Haast in een enkele oogopslag zie ik drie opvallende berichten tegelijk: er is een Delftse ruimtevaartwetenschapper van de faculteit Lucht en Ruimtevaart van de TU Delft – dr. ir. Coen Vermeeren – die eindelijk uit de kast komt over zijn geloof in UFO’s in het e‑boek “2012 voor Dommies” (2012); de Hongaarse president Pál Schmitt mag zich niet langer doctor noemen omdat hij 200 van zijn 215 pagina’s tellende proefschrift heeft geplagieerd; en er beginnen zich mensen breed te maken om het feit dat Diederik Stapel zijn excuses nog niet heeft aangeboden over de wetenschappelijke fraude, die een paar maanden terug de faculteit Sociale Psychologie van de universiteit van Tilburg op haar grondvesten deed schudden. En dan zingt er in mijn achterhoofd nog die Duitse “doctor”, dat politieke wonderkind Karl-Theodor zu Guttenberg, ex-minister van defensie, die eveneens vanwege plagiaat zijn titel mocht inleveren. En zijn baan.

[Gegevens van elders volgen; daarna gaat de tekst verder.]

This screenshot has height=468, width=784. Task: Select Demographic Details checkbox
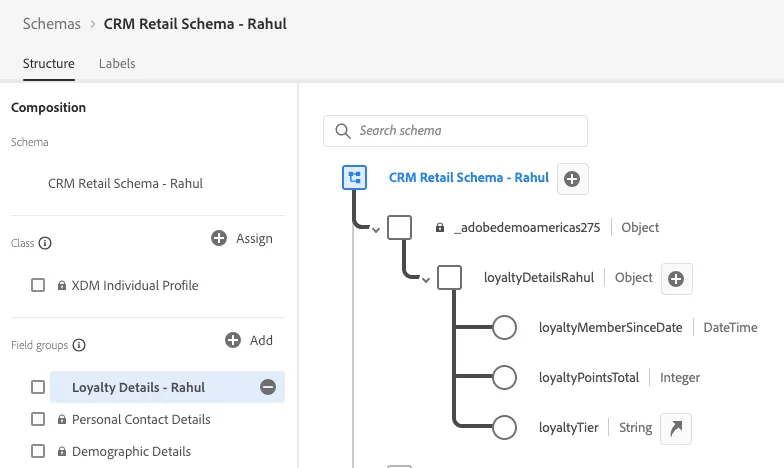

Het lijkt wel een stelletje schoolkinderen soms, die wetenschappers. Het eerste exemplaar hierboven meent te moeten concluderen dat zijn wetenschappelijke achtergrond geen beletsel hoeft te zijn voor het geloof in – en de verspreiding van – de meest onzinnige meuk die je je kunt voorstellen: het bestaan van buitenaards leven op de maan, die dienst doet als voorpost bij de observatie van het aardse slommer. Hij heeft het bijna zelf van Neil Armstrong gehoord.

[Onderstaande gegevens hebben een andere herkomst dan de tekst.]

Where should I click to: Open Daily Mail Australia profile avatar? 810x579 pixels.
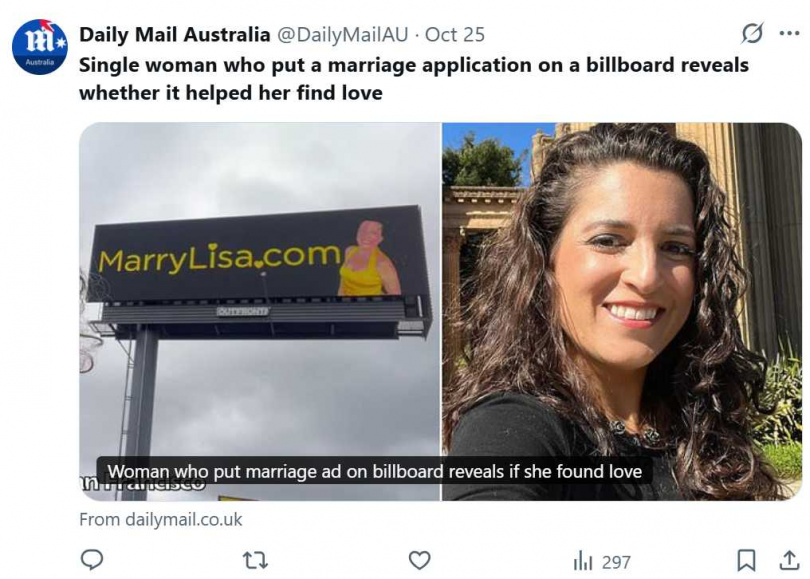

Die meneer Vermeeren brabbelt er natuurlijk maar wat op los met die fantastische prietpraat. Dat heb ik mijn kinderen en hun vriendjes ook vaak zien doen op het schoolplein – toen ze nog heel erg jong waren. En de reden was altijd dezelfde: ze wilden zichzelf groter in aanzien maken bij hun gelijken, omdat dat nu eenmaal lekker aanvoelt. Ik moet haast veronderstellen dat meneer Vermeeren dezelfde drijfveer heeft.
Die drijfveer is in ieder geval belangrijk bij de drie ander heren. Je kunt er niet omheen dat een dr. voor je naam nu eenmaal cachet geeft. Ik zou dat zelf ook wel willen. Alleen, bij gebrek aan interessant promotieonderwerp – orale seks bij piranha’s of het loopgedrag van de Australische kangoeroe doet het nu eenmaal niet goed hier in het koude noorden – is het er nog niet van gekomen. Om maar te zwijgen van een gebrek aan zitvlees, promotieplaats of een met mijn huidige bezoldiging vergelijkbaar salaris. Laten we wel wezen, wij moeten met teveel zielen van mijn schamele ambtenarenfooi leven. Een promovendi-schaal is voor ons gelijk aan de bedelstaf.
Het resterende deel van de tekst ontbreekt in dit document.